Dass diese Situation etwas besser wird, dafür setzt sich Sawadogo seit Jahren in seinem Heimatland ein. In der Diözese Kaya baut er das Schulwerk auf. Derzeit ist für sechs Kindergärten, 16 Grundschulen und sechs weiterführende Schulen zuständig. Rund 3700 Kinder werden in den Schulen unterrichtet.
Sawadogo ist dies ein Herzensanliegen. Denn von einem ist er überzeugt: „Bildung ist der Schlüssel für die Zukunft des Landes“. Seine Doktorarbeit hat er über Entwicklungsarbeit in Burkina Faso geschrieben. Das Land hat keinen Zugang zum Meer, die Ressourcen sind gering, also müsse man auf Bildung setzen. Da der Staat dies nicht ausreichend leistet, kümmert sich auch die Kirche darum. Und Sawadogo versucht zusätzlich Spenden für seine Projekte zu erhalten.
Persönliche Beziehungen sind gewachsen
Die Riedlinger Kirchengemeinde unterstützt ihn seit mehreren Jahren. Der Zufall hat Sawadogo nach Riedlingen geführt. Während seines Studiums von 2003 bis 2010 in Benediktbeuren hat er Kontakt zur Familie Marthaler erhalten. Seither sind die persönlichen Beziehungen zu Menschen in der Stadt gewachsen. Mehrfach hat er nun Riedlingen besucht, inzwischen war er auch zwei Mal als Urlaubsvertretung in Riedlingen. Der Mann spricht nach seinen Studium in Deutschland perfekt deutsch.
„Deutschland ist für mich ein Vorbild“, sagt er. Ruhig und bedächtig spricht er über das Verhältnis von Europa und Afrika. Spricht über Unterschiede im Glauben und der Mentalität. Er weiß beide Kulturen zu schätzen. Neid auf Deutschland und seinen Reichtum? „Diese Gefühle habe ich nicht. Ich bewundere dieses Land“, sagt er.
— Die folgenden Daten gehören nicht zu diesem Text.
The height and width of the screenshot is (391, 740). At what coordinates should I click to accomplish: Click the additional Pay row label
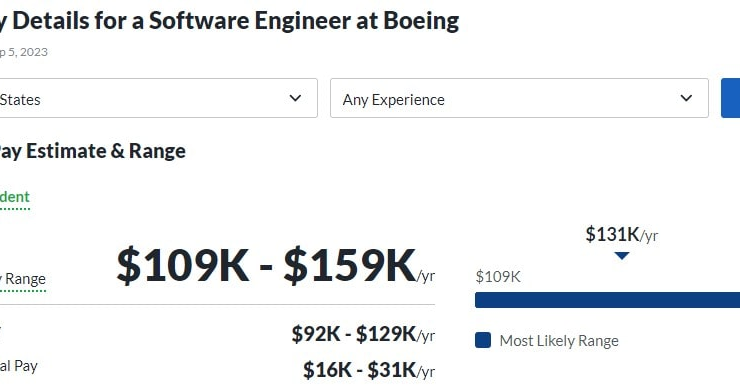coord(19,366)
Sawadogo hat sich für die Arbeit in seinem Heimatland entschieden. Er kämpft mit den Tücken und Schwierigkeiten des Alltags. Dank der Spenden aus Deutschland konnte er manche Probleme lösen: So wurde das Geld dazu verwendet, dass die Schüler zumindest eine Mahlzeit am Tag erhalten oder es wurde in Schulbänke investiert. Mit den Geldern aus der Sternsingeraktion in Riedlingen wurde ein weiterer Bauabschnitt für eine Schule in Kaya in Angriff genommen. Ohne Hilfe von außen wäre dies nicht möglich gewesen. Über 25 000 Euro hat Sawadogo an Spenden bereits aus Riedlingen erhalten.
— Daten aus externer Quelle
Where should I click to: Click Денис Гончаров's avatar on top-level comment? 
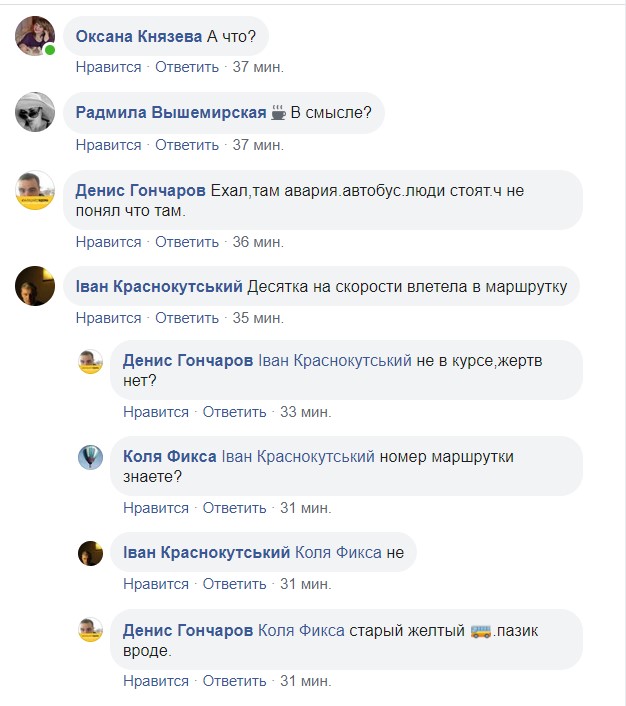pyautogui.click(x=35, y=189)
Inzwischen hat der Priester noch ein weiteres Projekt forciert. Er hat eine Schneiderschule aufgebaut. Mit ausgedienten Nähmaschinen aus Deutschland. Durch die Schule sollen junge Mädchen eine Lebensperspektive erhalten. Mädchen, die sonst kaum eine Chance hätten. Junge Frauen, die dadurch auch Selbstbewusstsein erhalten sollen. 19 junge Frauen haben den Unterricht aufgenommen. 100 Euro müssen sie im Monat zahlen, 300 wären es eigentlich. Die Differenz soll durch Spenden aufgebracht werden.
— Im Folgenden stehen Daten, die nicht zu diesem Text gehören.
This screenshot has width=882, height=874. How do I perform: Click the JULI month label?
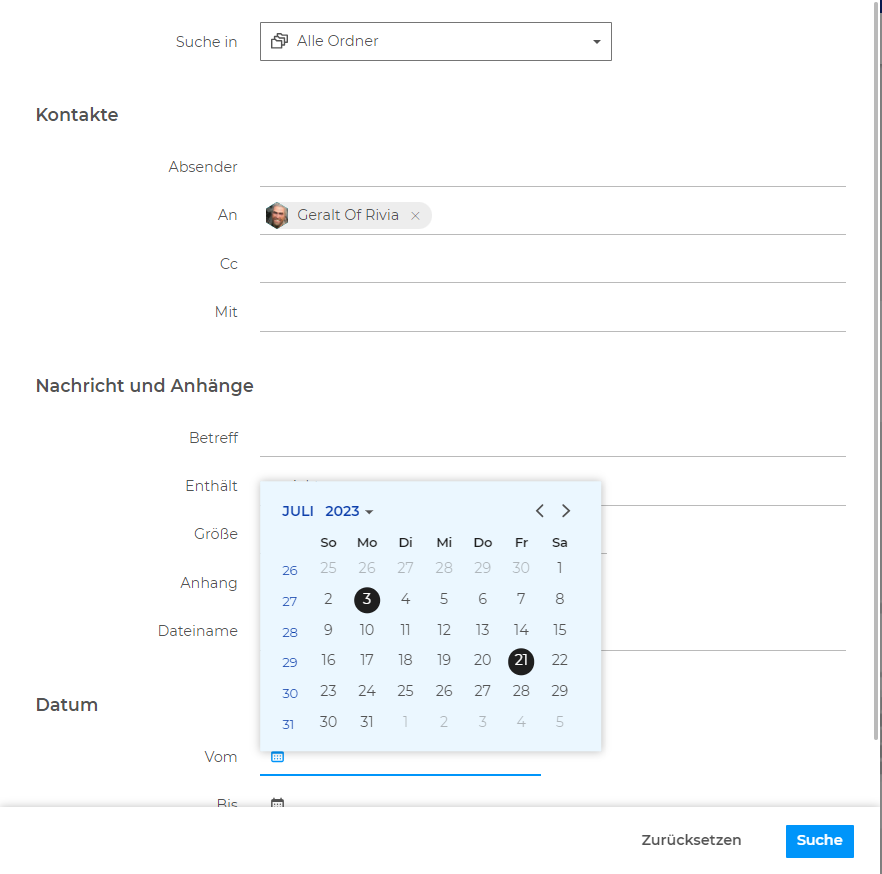(x=297, y=511)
Nach diesen drei Jahren Ausbildung, so hofft Sawadogo, können die Frauen ihren eigenen beruflichen Weg gehen und sich selbständig durchschlagen. Als zweites Ziel will er an der Schule eine Werkstatt als Manufaktur etablieren, in der Frauen zusammenarbeiten und gemeinsam Produkte anbieten können. „Kaya ist eine Lederstadt“, sagt er. Sein langfristiges Ziel ist es, Produkte nicht nur für den heimischen Markt, sondern auch für Europa zu fertigen.